In the late 1930s, having reached the pinnacle of success in Britain with such films as The Man Who Knew Too Much and The 39 Steps, Alfred Hitchcock was eager to make the trans-Atlantic crossing so he could play with Hollywood studio resources, what Orson Welles would soon call “the biggest electric train set any boy ever had.” As technically daring and adventurous as Hitchcock’s films often were, Hitchcock knew Britain’s facilities lagged far behind Hollywood’s, so soon after wrapping The Lady Vanishes (yet another feather in his cap), he and his closest collaborator, his wife Alma Reville, set sail for the U.S. to finalize a deal with independent producer David O. Selznick. Before he went on Selznick’s payroll, though, Hitchcock had time to make one last film back in England. This turned out to be Jamaica Inn, based on the novel by Daphne du Maurier, who also wrote the source novel for Rebecca, Hitchcock’s first American film.
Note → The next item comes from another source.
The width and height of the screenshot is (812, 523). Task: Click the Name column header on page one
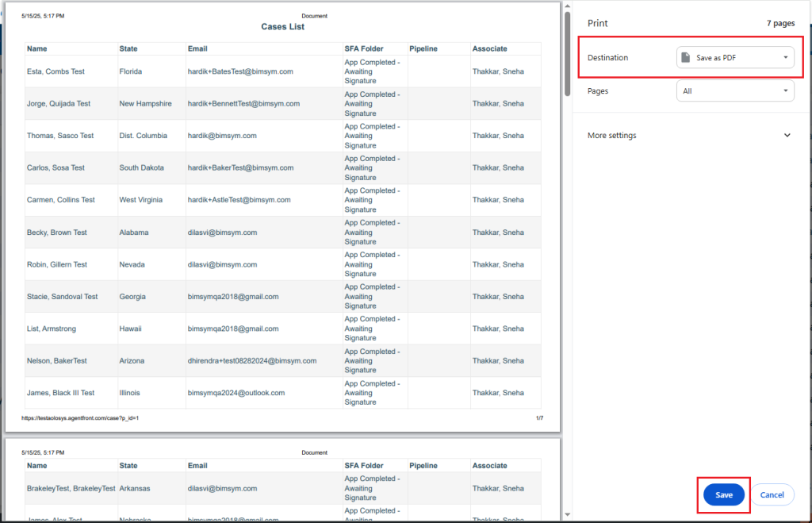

With Hitchcock halfway out the door, Jamaica Inn could have come across as strictly a work-for-hire gig, but it displays enough Hitchcockery to show he wasn’t as disengaged from the material as he would later claim he was.
Named after an actual Southern England establishment favored by smugglers, du Maurier’s story is set in the early 19th century on the rocky Cornish coast, where ships are routinely lured to their doom by a band of cutthroats who lie in wait to kill any survivors and plunder their cargoes. Into this den of iniquity lands the recently orphaned Mary Yellen (Maureen O’Hara, who’s “introduced” in this film despite appearing in two others the year before), who comes over from Ireland to live with her Aunt Patience (Marie Ney) and Uncle Joss (Leslie Banks), Jamaica Inn’s landlord and the leader of the wreckers. First, though, Mary makes the acquaintance of Sir Humphrey Pengallan, the local squire and magistrate who sets “the finest table in Cornwall,” according to one of his dinner guests. The role also makes a fine meal for star Charles Laughton, who produced the film with German expatriate Erich Pommer, who 14 years earlier produced Hitchcock’s first feature, The Pleasure Garden.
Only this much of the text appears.